Supply Chain by the Numbers
   
 

- Feb. 15, 2018 -

   
  Supply Chain by the Numbers for Week of Feb. 15, 2018
   
 

Growing Transportation Costs Hitting Corporate Profits; China Trying to Lock Up Cobalt Essential for Batteries; Georgia Considering Expensive Truck Only Lane; Tesla, China, Battling over Possible Factory

   
 
 
 

$200 Million

That's how much more food giant Tyson expects to pay in freight costs this year versus 2017, as rates continue to soar, and capacity gets tighter by the day. Kellogg  says itslogistics costs will rise nearly 10%. McCormick & Co. blamed increased shipping expenses for its failure to achieve a profit target, among a growing number of such stories. It reminds SCDigest of 2005-06 , when US companies regularly blamed quarterly earnings misses on rising transportation and distribution costs. Surging transportation demand is spurring trucking companies to charge as much as 30% more for long-distance routes compared with prices a year ago, as the long-standing shortage of drivers keeps a lid on capacity increases. The existing labor scarcity is getting worse because of new federal rules to prevent big-rig operators from exceeding limits on their hours behind the wheel by mandating ELDs. Industry observer Mike Regan forecasts truckload rate increases of an amazing 8-15% in 2018.

 
 
 
 
 

90%

That is the likely share of refined chemicals made from the mineral cobalt that will be controlled by Chinese companies in the near term, up from 67% in 2012. That according to a recent estimate from commodities research firm CRU Group.
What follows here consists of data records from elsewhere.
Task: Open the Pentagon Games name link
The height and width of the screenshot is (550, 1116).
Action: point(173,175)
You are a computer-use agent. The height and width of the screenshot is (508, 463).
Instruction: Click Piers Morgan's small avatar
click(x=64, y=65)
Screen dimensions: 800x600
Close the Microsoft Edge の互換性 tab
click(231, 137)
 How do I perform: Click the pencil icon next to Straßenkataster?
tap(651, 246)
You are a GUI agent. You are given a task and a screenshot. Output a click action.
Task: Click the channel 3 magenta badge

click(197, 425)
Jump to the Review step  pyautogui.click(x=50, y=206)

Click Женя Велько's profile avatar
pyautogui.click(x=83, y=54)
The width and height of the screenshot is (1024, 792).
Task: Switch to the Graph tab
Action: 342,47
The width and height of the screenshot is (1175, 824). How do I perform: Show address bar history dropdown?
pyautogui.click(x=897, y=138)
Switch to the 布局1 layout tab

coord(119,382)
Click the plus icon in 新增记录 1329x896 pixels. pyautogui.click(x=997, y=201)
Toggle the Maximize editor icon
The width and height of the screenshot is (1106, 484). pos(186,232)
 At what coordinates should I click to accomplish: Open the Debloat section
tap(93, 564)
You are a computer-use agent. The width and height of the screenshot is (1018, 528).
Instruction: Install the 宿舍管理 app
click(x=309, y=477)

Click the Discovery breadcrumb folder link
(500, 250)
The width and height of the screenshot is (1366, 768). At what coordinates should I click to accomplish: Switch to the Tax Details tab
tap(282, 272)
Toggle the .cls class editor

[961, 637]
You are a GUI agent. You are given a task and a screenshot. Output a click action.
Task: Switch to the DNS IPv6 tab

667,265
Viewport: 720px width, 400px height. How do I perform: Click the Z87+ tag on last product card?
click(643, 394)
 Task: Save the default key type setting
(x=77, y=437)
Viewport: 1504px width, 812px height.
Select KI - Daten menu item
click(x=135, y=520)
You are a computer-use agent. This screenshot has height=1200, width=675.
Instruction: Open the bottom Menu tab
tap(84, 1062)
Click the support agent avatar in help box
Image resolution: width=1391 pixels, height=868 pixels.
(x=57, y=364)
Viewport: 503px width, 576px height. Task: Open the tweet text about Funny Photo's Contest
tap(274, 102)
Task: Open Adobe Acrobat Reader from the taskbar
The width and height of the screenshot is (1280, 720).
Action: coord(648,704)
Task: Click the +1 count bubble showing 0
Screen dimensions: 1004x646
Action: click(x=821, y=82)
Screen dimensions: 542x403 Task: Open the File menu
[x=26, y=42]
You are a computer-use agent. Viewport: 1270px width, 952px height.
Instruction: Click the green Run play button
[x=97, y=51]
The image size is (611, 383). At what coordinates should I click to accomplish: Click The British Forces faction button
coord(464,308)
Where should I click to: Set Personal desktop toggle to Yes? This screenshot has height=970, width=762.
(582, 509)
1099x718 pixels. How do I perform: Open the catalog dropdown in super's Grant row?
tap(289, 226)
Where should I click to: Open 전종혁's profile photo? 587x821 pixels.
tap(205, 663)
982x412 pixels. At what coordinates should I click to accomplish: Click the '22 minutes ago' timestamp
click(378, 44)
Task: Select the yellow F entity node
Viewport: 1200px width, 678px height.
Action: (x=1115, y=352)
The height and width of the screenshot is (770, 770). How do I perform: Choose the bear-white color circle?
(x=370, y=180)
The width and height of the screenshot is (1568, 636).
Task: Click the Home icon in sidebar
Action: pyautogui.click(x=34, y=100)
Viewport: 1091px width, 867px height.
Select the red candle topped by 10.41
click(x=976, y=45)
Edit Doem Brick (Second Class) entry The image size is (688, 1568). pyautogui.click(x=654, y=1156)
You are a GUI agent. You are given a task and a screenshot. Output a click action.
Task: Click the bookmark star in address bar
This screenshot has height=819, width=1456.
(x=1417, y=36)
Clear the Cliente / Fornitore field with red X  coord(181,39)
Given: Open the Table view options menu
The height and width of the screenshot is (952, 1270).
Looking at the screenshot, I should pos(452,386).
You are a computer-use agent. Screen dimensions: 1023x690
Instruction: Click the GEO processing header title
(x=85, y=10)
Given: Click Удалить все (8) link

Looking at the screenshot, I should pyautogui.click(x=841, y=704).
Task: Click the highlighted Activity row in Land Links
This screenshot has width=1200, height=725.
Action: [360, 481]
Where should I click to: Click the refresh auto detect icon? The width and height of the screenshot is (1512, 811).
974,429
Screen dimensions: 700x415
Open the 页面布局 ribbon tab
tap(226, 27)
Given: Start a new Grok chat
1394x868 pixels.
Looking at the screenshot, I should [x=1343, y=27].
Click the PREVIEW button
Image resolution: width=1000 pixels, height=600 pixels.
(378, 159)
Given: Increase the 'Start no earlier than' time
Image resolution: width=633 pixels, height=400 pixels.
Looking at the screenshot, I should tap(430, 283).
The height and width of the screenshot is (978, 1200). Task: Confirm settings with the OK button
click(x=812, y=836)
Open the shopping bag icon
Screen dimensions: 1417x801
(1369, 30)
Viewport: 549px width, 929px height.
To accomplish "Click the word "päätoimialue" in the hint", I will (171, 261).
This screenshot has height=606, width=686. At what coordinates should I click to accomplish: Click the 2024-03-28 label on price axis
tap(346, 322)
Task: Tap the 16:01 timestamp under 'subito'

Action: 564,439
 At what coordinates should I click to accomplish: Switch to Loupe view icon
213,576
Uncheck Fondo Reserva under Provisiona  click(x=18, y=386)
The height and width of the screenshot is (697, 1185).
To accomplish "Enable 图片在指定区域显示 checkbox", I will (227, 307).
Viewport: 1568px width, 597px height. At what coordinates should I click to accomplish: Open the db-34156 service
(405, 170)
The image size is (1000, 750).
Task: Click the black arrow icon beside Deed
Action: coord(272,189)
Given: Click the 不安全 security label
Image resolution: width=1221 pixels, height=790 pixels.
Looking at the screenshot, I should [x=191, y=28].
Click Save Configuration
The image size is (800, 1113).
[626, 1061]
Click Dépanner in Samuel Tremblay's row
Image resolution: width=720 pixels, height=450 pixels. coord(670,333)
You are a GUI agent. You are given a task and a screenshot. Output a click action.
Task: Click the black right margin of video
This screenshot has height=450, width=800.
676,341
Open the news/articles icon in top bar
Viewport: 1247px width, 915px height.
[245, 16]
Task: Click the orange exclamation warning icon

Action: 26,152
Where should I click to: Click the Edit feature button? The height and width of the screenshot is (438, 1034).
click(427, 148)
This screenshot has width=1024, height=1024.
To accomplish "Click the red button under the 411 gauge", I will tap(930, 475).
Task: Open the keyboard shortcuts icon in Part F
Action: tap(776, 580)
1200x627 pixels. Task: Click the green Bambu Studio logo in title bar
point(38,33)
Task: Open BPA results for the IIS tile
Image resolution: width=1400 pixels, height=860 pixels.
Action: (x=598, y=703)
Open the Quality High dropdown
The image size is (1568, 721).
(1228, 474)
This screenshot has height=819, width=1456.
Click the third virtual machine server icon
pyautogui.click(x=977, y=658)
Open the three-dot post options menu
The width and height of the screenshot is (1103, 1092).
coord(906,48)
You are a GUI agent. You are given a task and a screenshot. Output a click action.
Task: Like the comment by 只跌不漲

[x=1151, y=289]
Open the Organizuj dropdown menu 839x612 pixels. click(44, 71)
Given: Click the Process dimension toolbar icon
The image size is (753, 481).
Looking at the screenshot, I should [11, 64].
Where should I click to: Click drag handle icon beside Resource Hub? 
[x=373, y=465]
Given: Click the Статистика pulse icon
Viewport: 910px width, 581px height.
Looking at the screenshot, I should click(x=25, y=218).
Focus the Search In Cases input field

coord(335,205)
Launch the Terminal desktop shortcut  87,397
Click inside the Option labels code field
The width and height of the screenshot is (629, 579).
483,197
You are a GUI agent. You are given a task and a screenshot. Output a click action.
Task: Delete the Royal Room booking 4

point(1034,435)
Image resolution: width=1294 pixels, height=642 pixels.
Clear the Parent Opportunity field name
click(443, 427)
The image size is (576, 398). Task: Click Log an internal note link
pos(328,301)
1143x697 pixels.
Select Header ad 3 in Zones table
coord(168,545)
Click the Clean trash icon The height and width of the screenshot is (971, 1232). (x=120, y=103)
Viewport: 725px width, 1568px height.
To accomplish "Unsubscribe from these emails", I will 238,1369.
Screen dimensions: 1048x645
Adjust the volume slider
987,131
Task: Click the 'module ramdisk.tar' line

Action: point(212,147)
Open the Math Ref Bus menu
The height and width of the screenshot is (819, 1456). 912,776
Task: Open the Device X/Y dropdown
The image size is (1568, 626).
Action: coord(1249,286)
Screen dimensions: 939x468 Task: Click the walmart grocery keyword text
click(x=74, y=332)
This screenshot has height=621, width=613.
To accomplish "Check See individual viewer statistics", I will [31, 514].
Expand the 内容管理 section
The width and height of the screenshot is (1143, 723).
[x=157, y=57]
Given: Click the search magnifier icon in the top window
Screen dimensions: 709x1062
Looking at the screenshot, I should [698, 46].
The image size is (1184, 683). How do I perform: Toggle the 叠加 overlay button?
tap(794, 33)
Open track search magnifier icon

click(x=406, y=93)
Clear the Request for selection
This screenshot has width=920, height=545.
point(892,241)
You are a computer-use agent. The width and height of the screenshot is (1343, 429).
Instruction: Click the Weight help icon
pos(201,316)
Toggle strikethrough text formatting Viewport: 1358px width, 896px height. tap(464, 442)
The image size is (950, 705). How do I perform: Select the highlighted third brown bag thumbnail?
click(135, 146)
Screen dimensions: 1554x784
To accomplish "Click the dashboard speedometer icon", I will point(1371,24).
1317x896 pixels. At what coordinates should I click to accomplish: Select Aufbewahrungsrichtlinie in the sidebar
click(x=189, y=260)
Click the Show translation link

Why is that a big ideal? Because refined cobalt is an essential component in making the lithium ion batteries that power cell phones, electric cars and more – and China is clearly winning the cobalt supply chain wars, according to an article this week in the Wall Street Journal. And the demand for cobalt is exploding: About 1,300 metric tons of cobalt were used in electric vehicles in 2014, Morgan Stanley estimates. The total is expected to rise to 11,320 tons this year and an incredible 62,940 tons by 2025. Meanwhile cobalt prices are soaring with the demand, up more than 230% since the end of 2015. The potential good news: some companies and battery experts say technological shifts to make rechargeable batteries with less cobalt—or none at all—could make cobalt less important in battery production in years ahead.

 
 
 
 
 

25%

That is the current duty on imports of US-made Tesla electric cars into China, putting the local price to something like $132,000 for its most popular model – too much for even most well heel Chinese consumers. The obvious answer: start making Teslas in China itself. But after many months of negotiations with the Chinese government, a deal has not been reached – because as usual China wants its companies to own a significant part of the business – and the technology that comes with it. According to Bloomberg, China's central government says a proposed new plant near Shanghai must be a joint venture with local partners, while Tesla wants to own the factory completely. Currently, all foreign automakers must partner with Chinese companies in order to manufacture locally. As a result of all this, Tesla currently only has about a 3% share of China's fast growing electric car market – by far the world's largest.

 
 
 
 

$1.8

Billion

That's the estimated cost of a "truck only" lane the Georgia Department of Transportation is proposing to be built for 40 miles from metro Atlanta to Macon. It would give trucks their own separate roadway, which would have its own exits and entrances. State transportation officials say they expect truck traffic to double by 2040. The truck-only lanes are being proposed as a solution to reducing congestion for drivers of non-commercial vehicles on Georgia interstates. Governor Nathan Deal has praised the idea – but others in the state are unsure it is worth the tremendous costs. Georgia would ask for federal funds, but if the government doesn't come through, Deal said the project could still move forward with state money. The state transportation department's study projects that the truck-only lanes would reduce delays on Interstate 75 North by 40%. If this project goes forward and is a success, it will surely be looked at in other high congestion areas in other states.